Units will nominate a Soldier to become their subject matter expert on drug and alcohol abuse. This Unit Prevention Leader (UPL) takes a 40-hour course to be certified.

The UPL will conduct training and collect samples when the unit implements a urinalysis.


Sgt. Jontae Randolph attaches tamper evident tape to a specimen to ensure integrity. Image has been blurred for security reasons. (U.S. Army Photo by Spc. Brandon Dyer)


In addition to prevention training at the unit level, the Army also has Awareness campaigns, like Alcohol Awareness Month, October’s Red Ribbon Campaign, or 101 Critical Day of Summer. These campaigns are designed for UPLs and Prevention Coordinators to talk to soldiers about good habits with prescription drugs and alcohol and abstinence from illegal drugs.

Other programs like the National Take-back are Coordinated through the Drug Enforcement Agency.

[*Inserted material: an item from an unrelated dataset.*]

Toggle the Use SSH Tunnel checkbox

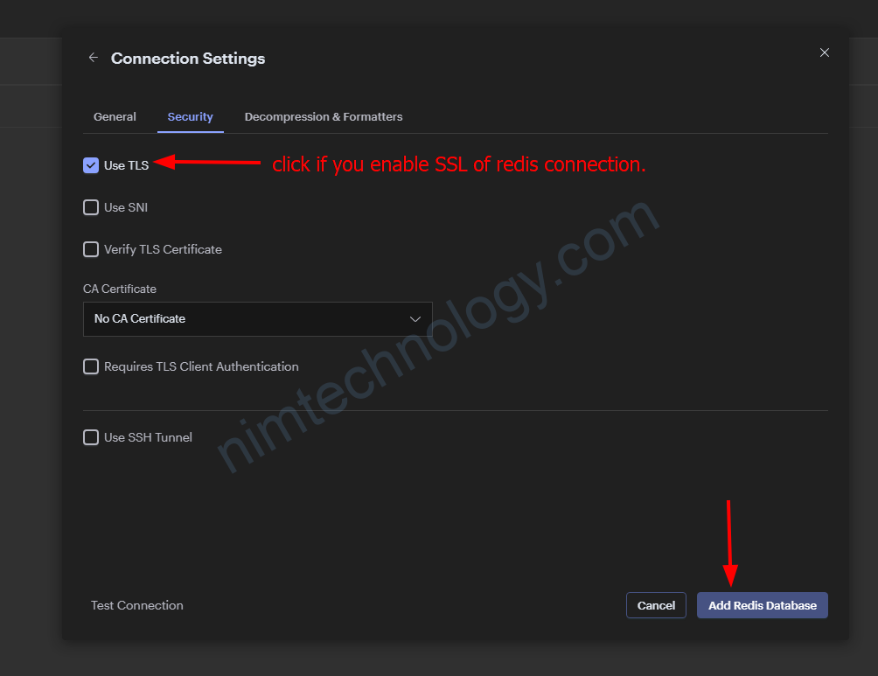(91, 437)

Scheduled for April 29, 2016 on JBMHH, the National Take-back will accept unwanted or unused prescription drugs at the Commissary.

This is all part of a strategy to help Soldiers avoid high-risk behaviors before they escalate into something more serious.

Suber meets with the Battalion Prevention Leaders (BPL) every month letting them know what he’s seeing, and what should be targeted by the UPLs, he said.

Suber said ASAP helps push awareness of warning signs of alcohol or drug abuse among Soldiers so a Soldier’s battle buddies become another safeguard.

“I think they are successful,” said Suber. “The Army has been aggressive pumping in money and effort into helping Soldiers that are identified as getting the help that they need.”

It would never hurt a Soldier’s career to seek help if they feel they are having a problem with alcohol, said Bates.

“Its up to the commander whether they want to flag them or not,” said Bates. “Always supportive.”

Soldiers that are abusing alcohol are doing so as a coping strategy, said Bates.

Whether it is because of isolation from being away from home or whatever the catalyst, alcohol is employed to help reduce feelings of anxiety, said Bates.

Most often times a Soldier that is abusing substances is not aware of the problem, and its only after something systematic of a substance abuse problem like getting arrested for Driving While Intoxicated, a fight, or domestic violence does it become apparent, said Suber.

“Sometimes it is just a mere placement of education,” said Suber. “Helping people to realize they made a high-risk choice,”

ASAP is in part designed to give Soldiers tools or to redirect behaviors that are in the norm, said Suber.